The mysterious musicality, the organic intermarriage of its forms convex and concave, the high singing phrase of a straight line bordering a plane and its sudden dropping into a scarcely traceable curve, and feel deeply, sharply, the profound peace, the philosophy awakened by the even distribution of light and shade, wandering from one curved plane into a deep clarity of light, enriching a carefully carved stone plane. One will understand at once that those awakened sensation have nothing to do with anatomical considerations, exactitudes observed or not.
In every human being, there are dormant memories which suddenly rise to the surface of the conscious mind. Niobe, for instance, developed out of one of my most remote childhood recollections. A cholera epidemic had broken out in the Smolensk area, and there were many casualties. One day, on the top of a hill, I saw a giant of a peasant with arms raised toward the sky crying out his grief at having lost his children. From this image, which emerged from my subconscious mind many years later, came the statue of Niobe.

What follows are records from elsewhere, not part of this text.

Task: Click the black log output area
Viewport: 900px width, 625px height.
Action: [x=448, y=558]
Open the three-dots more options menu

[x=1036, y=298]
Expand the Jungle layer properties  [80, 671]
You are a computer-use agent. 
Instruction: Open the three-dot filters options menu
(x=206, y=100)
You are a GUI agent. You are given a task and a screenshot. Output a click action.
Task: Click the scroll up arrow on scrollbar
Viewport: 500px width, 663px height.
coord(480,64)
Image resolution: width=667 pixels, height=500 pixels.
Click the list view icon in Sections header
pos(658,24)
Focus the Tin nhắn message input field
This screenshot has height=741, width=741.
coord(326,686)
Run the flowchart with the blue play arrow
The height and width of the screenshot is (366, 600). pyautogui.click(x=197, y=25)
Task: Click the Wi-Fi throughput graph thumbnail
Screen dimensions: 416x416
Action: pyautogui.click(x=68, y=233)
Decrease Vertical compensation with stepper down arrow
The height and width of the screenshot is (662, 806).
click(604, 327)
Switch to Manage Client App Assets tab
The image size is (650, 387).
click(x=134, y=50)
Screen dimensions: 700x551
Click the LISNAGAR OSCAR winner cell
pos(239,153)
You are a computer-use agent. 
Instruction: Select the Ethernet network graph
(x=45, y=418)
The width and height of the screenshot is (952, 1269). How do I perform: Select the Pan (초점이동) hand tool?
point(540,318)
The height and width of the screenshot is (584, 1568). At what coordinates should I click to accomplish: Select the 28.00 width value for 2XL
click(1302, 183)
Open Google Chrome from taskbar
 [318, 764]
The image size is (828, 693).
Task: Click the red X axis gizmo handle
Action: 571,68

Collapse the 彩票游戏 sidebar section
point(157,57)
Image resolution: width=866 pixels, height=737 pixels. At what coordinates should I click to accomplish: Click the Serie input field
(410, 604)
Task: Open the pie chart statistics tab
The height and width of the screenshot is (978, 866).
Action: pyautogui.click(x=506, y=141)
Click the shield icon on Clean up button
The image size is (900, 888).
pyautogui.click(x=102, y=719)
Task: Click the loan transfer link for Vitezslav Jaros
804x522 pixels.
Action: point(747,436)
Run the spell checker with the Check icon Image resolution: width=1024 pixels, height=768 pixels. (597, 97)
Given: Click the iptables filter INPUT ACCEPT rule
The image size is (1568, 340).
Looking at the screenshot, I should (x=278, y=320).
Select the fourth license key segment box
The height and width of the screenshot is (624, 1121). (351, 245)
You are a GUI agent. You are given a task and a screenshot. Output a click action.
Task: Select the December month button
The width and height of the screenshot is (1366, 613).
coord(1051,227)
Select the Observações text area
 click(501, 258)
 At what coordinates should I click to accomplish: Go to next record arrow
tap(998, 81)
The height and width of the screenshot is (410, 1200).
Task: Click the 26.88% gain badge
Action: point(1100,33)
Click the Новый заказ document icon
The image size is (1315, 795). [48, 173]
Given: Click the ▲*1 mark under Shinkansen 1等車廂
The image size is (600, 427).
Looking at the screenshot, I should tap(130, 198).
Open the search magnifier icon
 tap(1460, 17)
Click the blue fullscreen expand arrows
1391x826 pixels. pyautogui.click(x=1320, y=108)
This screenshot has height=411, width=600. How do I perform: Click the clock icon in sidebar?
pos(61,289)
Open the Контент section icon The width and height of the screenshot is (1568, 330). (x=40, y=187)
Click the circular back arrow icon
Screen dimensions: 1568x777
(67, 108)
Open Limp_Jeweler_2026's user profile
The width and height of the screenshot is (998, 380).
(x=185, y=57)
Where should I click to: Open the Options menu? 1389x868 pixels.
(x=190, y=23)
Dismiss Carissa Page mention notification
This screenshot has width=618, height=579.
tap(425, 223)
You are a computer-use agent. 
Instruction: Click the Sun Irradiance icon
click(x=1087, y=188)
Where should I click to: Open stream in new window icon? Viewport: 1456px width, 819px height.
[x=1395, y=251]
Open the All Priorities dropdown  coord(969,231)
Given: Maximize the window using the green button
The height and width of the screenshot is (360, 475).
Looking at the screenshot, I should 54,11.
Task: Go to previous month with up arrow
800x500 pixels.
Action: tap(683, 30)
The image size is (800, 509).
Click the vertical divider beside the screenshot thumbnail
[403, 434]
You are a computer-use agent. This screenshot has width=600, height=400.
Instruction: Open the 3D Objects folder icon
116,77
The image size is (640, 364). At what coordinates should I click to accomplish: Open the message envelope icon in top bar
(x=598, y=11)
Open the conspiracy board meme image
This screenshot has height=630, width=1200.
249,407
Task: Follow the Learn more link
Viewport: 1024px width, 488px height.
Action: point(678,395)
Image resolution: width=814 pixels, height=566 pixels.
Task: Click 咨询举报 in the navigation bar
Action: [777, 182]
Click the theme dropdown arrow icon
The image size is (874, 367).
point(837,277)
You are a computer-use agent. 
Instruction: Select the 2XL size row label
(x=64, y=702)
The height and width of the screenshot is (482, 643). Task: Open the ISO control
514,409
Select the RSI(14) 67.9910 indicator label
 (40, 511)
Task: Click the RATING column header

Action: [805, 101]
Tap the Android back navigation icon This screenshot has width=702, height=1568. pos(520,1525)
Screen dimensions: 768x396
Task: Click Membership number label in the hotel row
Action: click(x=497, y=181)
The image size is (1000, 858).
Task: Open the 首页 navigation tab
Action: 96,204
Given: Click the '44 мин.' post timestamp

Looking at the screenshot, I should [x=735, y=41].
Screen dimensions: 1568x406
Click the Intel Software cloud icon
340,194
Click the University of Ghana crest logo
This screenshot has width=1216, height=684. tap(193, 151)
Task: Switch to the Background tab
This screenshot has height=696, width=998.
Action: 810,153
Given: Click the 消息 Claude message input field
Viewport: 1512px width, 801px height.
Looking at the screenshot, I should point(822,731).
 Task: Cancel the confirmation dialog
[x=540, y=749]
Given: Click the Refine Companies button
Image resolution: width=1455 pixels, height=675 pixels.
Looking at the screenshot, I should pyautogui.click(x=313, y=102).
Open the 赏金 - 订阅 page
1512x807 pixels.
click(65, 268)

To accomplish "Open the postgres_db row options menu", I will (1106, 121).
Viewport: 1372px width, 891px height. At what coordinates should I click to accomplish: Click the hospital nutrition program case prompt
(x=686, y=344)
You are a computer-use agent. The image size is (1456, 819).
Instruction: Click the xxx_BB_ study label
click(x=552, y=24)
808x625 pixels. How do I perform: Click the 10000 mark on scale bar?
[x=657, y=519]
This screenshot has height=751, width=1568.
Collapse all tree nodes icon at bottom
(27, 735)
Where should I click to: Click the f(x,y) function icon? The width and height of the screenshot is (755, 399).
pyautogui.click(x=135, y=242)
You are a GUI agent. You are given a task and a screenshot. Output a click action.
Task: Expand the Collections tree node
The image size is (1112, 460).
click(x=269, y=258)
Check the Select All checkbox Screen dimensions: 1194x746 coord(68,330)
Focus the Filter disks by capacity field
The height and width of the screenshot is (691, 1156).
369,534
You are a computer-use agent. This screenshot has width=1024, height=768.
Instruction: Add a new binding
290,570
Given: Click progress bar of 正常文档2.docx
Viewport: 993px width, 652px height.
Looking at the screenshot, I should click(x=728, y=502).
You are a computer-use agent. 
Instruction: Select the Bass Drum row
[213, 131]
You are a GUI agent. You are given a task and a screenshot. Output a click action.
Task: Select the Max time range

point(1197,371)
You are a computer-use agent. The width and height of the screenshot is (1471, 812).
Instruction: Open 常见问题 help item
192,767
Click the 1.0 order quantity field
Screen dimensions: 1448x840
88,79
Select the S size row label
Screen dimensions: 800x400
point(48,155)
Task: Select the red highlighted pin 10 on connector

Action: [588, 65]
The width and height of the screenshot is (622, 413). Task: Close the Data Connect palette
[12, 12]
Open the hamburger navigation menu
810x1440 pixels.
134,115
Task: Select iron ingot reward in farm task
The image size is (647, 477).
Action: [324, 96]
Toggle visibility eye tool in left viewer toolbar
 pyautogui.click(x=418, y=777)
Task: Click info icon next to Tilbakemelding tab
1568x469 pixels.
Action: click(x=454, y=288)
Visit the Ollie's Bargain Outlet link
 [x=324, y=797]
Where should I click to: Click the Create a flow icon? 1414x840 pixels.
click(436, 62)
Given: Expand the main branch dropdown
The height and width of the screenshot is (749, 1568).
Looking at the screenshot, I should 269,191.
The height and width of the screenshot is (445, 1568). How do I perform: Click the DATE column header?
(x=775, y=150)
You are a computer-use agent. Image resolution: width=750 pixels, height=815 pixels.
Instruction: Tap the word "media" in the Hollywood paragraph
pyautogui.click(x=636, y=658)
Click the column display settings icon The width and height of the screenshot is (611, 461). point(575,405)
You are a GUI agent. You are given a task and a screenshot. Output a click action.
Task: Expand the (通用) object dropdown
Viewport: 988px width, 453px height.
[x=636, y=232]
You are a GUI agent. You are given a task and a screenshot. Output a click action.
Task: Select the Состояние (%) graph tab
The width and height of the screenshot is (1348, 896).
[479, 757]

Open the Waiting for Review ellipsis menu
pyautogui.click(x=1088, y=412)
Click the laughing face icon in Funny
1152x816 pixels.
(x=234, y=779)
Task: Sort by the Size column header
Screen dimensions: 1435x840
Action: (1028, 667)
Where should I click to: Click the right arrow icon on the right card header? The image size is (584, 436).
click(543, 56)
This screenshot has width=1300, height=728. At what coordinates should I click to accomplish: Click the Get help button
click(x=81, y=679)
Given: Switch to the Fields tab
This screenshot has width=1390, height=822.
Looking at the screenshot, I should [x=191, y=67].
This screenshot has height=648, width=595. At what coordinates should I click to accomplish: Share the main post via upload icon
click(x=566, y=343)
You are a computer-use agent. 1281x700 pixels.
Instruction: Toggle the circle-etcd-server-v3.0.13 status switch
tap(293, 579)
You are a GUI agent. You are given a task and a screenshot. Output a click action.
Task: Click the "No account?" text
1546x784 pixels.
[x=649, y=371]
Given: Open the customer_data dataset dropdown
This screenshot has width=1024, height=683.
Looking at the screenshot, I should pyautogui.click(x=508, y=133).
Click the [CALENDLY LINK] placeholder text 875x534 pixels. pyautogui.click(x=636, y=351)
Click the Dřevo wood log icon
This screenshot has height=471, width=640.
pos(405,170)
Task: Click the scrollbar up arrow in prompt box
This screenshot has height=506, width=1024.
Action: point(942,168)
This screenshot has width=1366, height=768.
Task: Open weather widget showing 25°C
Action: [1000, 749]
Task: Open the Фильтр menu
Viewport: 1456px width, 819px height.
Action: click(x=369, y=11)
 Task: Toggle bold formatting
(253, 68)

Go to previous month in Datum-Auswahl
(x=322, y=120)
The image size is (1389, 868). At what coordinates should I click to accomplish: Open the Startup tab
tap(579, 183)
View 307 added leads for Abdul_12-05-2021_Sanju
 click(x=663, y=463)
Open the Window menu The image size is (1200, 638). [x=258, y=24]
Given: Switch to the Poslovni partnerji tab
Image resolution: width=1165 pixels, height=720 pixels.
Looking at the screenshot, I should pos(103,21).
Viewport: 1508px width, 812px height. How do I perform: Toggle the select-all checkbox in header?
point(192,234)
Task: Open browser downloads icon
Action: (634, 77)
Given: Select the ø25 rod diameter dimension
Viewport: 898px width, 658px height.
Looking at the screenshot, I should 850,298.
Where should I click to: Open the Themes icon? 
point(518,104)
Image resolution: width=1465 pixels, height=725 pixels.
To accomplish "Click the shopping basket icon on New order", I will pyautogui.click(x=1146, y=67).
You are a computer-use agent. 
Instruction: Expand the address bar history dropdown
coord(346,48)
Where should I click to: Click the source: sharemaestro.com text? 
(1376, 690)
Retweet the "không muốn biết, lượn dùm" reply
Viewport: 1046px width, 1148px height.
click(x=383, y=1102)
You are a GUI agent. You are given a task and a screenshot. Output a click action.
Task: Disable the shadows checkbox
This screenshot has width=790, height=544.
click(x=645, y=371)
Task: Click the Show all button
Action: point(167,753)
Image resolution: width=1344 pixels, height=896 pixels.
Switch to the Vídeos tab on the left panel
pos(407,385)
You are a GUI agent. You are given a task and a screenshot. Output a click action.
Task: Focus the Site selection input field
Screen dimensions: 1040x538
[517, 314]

We lived in a large wooden house, with one room succeeding another [Zadkine, recalling in this quote his childhood's days in Smolensk, Russia]. The house was at the end of a blind alley. On one side were a beautiful garden and an orchard. In the summer there was an atmosphere of fragrance and peace. A large room with three windows looked out into the courtyard. Bookshelves along the walls with books and more books; a black table and six ugly Viennese chairs, also black, and in the center of the bare, inhospitable table, a sort of vase in coloured plaster representing a hand holding a goblet. It was the only piece of sculpture in the house!
At first, I thought I had found in this second figure [a bronze Orpheus, Zadkine made shortly after his return from New York to Paris, in 1944] the perfect solution, but a surprise awaited me. One day my coal merchant delivered to me, here in my studio, some wood for heating; among these logs I found a rudimentary but completely mysterious wooden figure of a man. He seemed to be walking in great strides, his torso suggested by only two simple boards which, in their structure, were very much like an ancient lyre. I immediately began working on a new 'Orpheus', in which the [music-]instrument had truly become part of the man. [c. 1960]
The composition, harmonies and proportions of those 'intended shapes' is the great and most difficult problem which the modern sculptor attacks, for sculpture is only forms, only spaces embraced by lines which demonstrate them. The secrets of a never dying piece of sculpture is to be had only by undergoing experience.